Cast AI was co-launched by Frayman, Leon Kuperman and Laurent Gil in 2019. The trio’s inspiration came from Zenedge, a cloud-based cybersecurity firm that Frayman, Kuperman and Gil previously co-founded (and which Oracle acquired in 2018), where they struggled to keep cloud costs under control as they scaled up the platform.
“While we got monthly statements full of individual line-item expenses, we had no realistic way to actually reduce those costs and optimize our cloud resources,” Frayman said. “We quickly realized that we weren’t alone.”
With Cast AI, Frayman and crew sought to build a tool that could automatically adjust cloud usage up and down while optimizing for cost and providing insights into how cloud resources — specifically Kubernetes clusters — were being actively provisioned.
Kubernetes, an open system for automating software deployment and management within environments called “containers,” is organized into clusters — collections of software-running machines. Cast connects to public clouds including AWS, Google Cloud Platform and Azure and uses models to analyze and autonomously tune these clusters across servers.
“We train our models on millions of utilization data points collected every 15 seconds, encompassing anonymized CPU and memory utilization in all global regions and across all cloud providers,” Frayman explained. “We’re able to predict lower future compute prices to impact future batch workload scheduling — kind of like searching for a cheaper flight on Kayak and booking a future date that’s cheaper. We also have customer-specific models around workload seasonality, which allows the Cast AI platform to be proactive, rather than purely reactive to current workload requirements.”

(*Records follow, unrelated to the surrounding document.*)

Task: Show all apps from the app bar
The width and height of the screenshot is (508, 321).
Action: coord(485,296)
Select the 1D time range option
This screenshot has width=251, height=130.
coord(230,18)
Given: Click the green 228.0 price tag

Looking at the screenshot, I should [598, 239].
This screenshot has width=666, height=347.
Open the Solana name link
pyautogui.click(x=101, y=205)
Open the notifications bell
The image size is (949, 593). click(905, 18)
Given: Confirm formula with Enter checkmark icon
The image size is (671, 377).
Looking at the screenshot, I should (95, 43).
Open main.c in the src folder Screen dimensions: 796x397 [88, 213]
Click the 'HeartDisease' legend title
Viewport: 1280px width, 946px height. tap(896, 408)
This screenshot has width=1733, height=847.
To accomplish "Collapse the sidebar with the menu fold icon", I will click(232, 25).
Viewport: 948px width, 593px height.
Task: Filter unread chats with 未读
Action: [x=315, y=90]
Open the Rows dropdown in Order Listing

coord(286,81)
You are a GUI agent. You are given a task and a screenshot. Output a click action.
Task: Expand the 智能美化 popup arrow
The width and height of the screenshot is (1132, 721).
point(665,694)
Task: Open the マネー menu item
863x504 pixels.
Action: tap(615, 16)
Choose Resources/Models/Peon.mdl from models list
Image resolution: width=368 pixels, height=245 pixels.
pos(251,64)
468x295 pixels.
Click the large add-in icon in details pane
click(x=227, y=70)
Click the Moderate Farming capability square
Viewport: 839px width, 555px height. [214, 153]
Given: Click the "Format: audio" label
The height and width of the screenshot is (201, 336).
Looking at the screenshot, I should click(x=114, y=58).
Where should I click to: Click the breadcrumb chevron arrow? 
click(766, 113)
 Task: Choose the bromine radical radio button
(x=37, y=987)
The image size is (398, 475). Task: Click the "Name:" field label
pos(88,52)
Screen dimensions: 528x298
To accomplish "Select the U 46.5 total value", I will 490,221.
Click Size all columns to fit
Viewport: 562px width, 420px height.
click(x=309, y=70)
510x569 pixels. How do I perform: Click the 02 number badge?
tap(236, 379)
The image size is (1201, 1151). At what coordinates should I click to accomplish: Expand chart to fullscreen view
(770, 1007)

Cast AI competes with FinOps startups including Exostellar, which in September netted $15 million for its suite of tools designed to optimize “enterprise-level” cloud spend. CloudZero, ProsperOps, Finout, Vantage, Ternary and Zesty are just a few of the other companies competing for a slice of the budding FinOps segment, which is projected to be worth $2.75 billion by 2023.
“As enterprises become increasingly cloud native, our impact becomes more relevant to the C-Suite,” Frayman said. “Customers look to solutions from companies like Cast AI because they need an unbiased source of truth to help them navigate the FinOps problem. We don’t care if Google, Amazon or Microsoft make more money — we ultimately are responsible for customer savings, and that’s what we deliver.”